Mais tarde, nos anos 1970, ela se mudou para João Pessoa e acabou estudando enfermagem, visto que perdeu o prazo para a prova do curso de Artes. Quando foi ingressar na área, passou a utilizar suas habilidades artísticas para trabalhar com crianças com deficiências, o que reacendeu seu interesse por se tornar artista. Desde seu retorno à faculdade no final da década de 1970 e começo de 1980, ela nunca mais parou de trabalhar com o barro e a cerâmica.
Hoje, com um trabalho que se espalhou pelo mundo em coleções particulares, eventos e exposições, suas obras estão fortemente ligadas ao universo feminino. Mulheres cheinhas, de diferentes cores e texturas de cabelo fazem parte de seu portfólio. Outro destaque fica para seus anjinhos deitados sobre as próprias pernas, que fazem referência à posição atípica que sua filha, Juliana, dormia quando bebê.
Maraki Waurá
Filho de artesãos, Maraki Waurá (ou Waujá), é parte de uma das etnias indígenas que mais se destacam na produção artesanal brasileira, a Waurá.
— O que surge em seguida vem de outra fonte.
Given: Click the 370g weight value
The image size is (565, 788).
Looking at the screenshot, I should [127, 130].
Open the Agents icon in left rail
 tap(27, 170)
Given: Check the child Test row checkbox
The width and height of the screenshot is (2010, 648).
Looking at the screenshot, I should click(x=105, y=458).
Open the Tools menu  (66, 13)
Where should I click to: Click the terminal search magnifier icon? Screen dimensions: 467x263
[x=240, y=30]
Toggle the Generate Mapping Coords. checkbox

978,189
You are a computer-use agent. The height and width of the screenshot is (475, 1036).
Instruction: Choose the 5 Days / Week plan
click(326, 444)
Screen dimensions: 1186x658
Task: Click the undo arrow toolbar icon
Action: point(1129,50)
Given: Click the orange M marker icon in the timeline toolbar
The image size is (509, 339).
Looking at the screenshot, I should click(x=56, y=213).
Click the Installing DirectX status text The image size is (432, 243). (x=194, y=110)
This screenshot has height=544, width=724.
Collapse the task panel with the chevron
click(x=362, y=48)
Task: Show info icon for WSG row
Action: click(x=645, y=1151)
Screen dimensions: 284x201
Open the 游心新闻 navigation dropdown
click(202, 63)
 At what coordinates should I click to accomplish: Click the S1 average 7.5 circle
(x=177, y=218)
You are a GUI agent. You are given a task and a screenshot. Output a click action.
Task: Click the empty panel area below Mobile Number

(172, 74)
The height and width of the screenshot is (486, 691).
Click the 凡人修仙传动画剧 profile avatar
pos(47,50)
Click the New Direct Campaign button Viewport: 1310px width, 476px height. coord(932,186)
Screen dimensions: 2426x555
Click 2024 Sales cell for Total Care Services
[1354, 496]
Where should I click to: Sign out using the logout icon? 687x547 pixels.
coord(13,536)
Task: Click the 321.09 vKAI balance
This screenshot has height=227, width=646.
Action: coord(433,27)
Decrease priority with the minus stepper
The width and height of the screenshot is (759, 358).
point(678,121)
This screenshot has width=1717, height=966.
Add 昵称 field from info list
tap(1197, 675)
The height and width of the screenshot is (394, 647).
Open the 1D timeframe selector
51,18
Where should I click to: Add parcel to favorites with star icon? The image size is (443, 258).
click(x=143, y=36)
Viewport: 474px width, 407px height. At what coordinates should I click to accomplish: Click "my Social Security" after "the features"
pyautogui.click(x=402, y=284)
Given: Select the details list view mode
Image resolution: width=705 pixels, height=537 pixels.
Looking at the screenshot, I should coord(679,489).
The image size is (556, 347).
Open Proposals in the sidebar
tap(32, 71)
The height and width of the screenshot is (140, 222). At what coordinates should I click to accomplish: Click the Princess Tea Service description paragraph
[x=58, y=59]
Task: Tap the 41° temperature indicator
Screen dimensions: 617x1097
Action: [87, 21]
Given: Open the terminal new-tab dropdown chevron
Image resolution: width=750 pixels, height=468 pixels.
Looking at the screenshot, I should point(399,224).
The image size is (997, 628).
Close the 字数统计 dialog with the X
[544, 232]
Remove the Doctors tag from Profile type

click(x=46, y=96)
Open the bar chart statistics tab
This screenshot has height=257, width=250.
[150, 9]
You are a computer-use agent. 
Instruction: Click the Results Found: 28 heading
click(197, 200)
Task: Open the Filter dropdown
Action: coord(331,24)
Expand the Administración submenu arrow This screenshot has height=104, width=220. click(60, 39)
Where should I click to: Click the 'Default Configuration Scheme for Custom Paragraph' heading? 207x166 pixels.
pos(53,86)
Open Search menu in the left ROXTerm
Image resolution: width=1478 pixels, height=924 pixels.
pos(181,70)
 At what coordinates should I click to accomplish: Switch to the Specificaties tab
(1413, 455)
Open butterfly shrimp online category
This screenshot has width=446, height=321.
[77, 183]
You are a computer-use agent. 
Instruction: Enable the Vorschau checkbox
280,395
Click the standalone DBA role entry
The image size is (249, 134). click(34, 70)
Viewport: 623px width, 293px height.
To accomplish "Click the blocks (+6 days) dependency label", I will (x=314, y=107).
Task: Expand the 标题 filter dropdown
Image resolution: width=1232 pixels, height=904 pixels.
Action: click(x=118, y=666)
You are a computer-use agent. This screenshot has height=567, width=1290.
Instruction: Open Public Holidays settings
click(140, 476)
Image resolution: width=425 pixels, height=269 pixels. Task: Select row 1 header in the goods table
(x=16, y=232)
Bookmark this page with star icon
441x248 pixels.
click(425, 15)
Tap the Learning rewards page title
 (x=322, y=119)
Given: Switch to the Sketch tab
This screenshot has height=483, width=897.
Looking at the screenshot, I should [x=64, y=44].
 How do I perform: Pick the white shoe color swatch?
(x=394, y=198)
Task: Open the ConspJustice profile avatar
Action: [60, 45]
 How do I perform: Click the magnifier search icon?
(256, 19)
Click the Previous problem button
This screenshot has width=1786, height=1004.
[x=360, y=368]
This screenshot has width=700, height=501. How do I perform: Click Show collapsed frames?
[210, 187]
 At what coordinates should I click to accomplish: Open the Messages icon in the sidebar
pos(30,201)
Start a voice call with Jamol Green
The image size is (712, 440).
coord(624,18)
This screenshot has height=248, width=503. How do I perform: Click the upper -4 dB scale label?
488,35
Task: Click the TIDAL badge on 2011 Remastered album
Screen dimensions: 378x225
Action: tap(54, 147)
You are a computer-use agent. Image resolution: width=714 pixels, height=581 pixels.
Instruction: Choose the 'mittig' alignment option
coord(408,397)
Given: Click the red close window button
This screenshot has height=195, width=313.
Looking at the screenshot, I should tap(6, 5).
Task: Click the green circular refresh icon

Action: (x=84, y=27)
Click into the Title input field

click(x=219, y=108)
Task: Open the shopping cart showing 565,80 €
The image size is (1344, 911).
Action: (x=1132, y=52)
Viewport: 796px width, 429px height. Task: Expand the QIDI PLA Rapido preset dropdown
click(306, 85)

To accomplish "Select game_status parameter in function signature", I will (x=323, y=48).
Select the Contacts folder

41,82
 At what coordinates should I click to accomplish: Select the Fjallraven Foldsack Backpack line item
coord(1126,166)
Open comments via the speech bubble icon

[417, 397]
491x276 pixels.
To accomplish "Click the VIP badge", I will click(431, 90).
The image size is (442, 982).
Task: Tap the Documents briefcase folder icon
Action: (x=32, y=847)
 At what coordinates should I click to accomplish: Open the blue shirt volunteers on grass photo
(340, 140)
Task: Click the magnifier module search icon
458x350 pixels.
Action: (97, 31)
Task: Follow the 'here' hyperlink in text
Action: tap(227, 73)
Reconhecidos majoritariamente pela cerâmica, com a qual produzem peças utilitárias que são verdadeiras obras de arte, eles habitam o Território Indígena do Xingu, no Mato Grosso, próximos a outras etnias com as quais dividem outras técnicas como o entalhe da madeira, o trançado de palha e o trabalho com as miçangas.
Trabalhando há mais de 20 anos como artesão, Maraki mantém a tradição de seu povo, produzindo panelas, potes e vasos zoomorfos – que imitam as formas e características dos bichos da floresta – além de criar outros elementos utilizados em rituais e cerimônias religiosas. “Mais do que ser a principal fonte de sustento da nossa aldeia, o artesanato é parte da identidade do indígena, ele é ferramenta de trabalho, é onde colocamos o alimento, onde sentamos e dormimos. É praticamente uma extensão do que nós somos”, completa o artesão.
Zezinha
Seguindo a tradição da maioria das artesãs do Vale do Jequitinhonha, em Minas Gerais, Maria José Gomes da Silva, a Zezinha, começou no artesanato ainda criança, aos 11 anos de idade, ajudando sua mãe, a também artesã Maria Gomes. “No Vale, a gente já nasce neste universo artesanal. Nossas mães, avós, bisavós e tias estão há várias décadas modelando a vida no barro”, afirma Zezinha, que também acabou influenciando a escolha profissional das duas filhas, Aline e Cláudia.
Assim como outras mulheres de sua comunidade, seu trabalho está fortemente ligado à uma infância sem brinquedos que a estimulou a usar o barro para explorar sua criatividade e a ludicidade, sobretudo na criação de bonecas. Ao longo destes mais de 40, ela tem feito peças utilitárias e decorativas, como vasos, flores, filtros e muitas outras. Mas sua predileção pelas bonecas a transformou em uma artista que tem peças em coleções de várias partes do mundo, com obras na sede da Organização das Nações Unidas – ONU, em Nova Iorque, e na coleção pessoal de Nicolas Sarkozy, ex-presidente da França.
Hoje, aos 55 anos e com uma produção propositalmente mais devagar, ela conta com a ajuda do marido, Ulisses, na comercialização e logística das peças.